After a few years of bootstrapping, working almost 24/7, we accepted a modest investment from some executives at a large international bank, who were getting into startups on the side. They really wanted us to get into the fintech market, specifically around hedge funds, and maybe they were right from a business perspective: there’s a lot of money there. But it wasn’t why I’d started working on it, and it wasn’t what I wanted to do. Dave was more enthusiastic, and between that and the fact that our relationship had broken down to being almost antagonistic every day, I decided to leave. The day I shut down my laptop for the last time, I felt almost weightless: for the first time in the best part of a decade, I had no commitments. It had been weighing on me hard. I was 30 years old now, somehow, and it felt like I was emerging from a dark cave, blinking into the sunlight.

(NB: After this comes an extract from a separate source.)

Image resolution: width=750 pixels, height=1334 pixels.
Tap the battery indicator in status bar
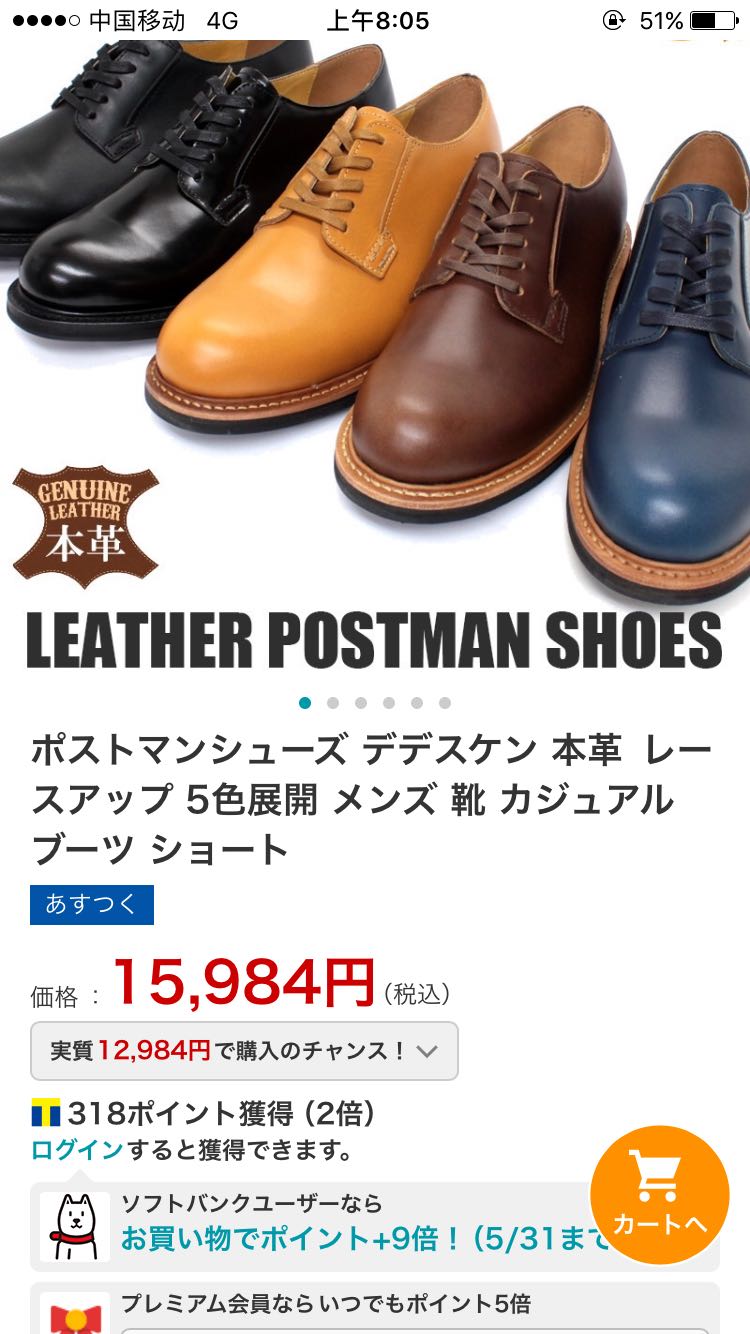pyautogui.click(x=715, y=20)
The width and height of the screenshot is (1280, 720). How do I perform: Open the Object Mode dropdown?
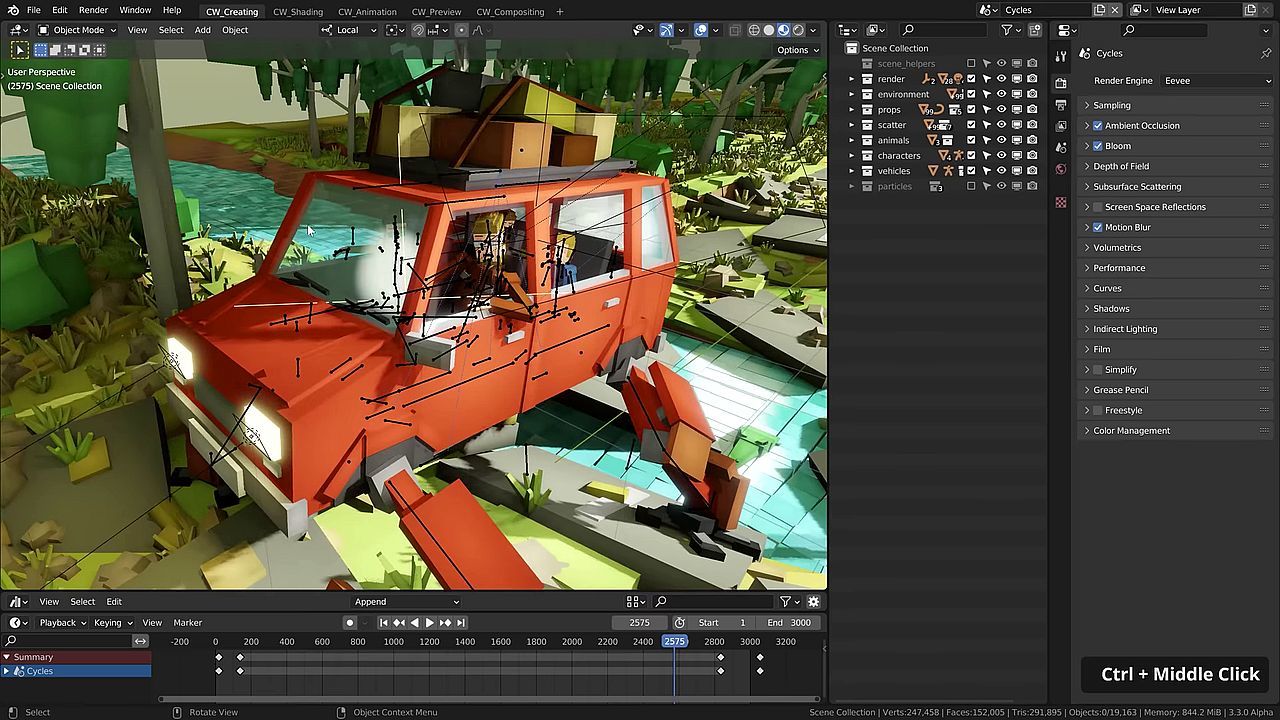pos(78,30)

No other working experience has been exactly the same. I know a lot more, for one: I wouldn’t make the same mistakes. But I also wouldn’t take the same risks, exactly because I know more. My naïvety brought a kind of propulsion of its own; like many founders, I was fueled by pure Dunning-Kruger effect. But at the same time, there were days when I was dancing on my chair because of something that had happened. The startup brought incredible highs — the kind that can only come from something you’ve created yourself — as well as deep lows that interacted horribly with my already damaged self-image. It made me feel like I was worth something after all, but also that I wasn’t. It was a rollercoaster. And yes, despite everything, I would do it again.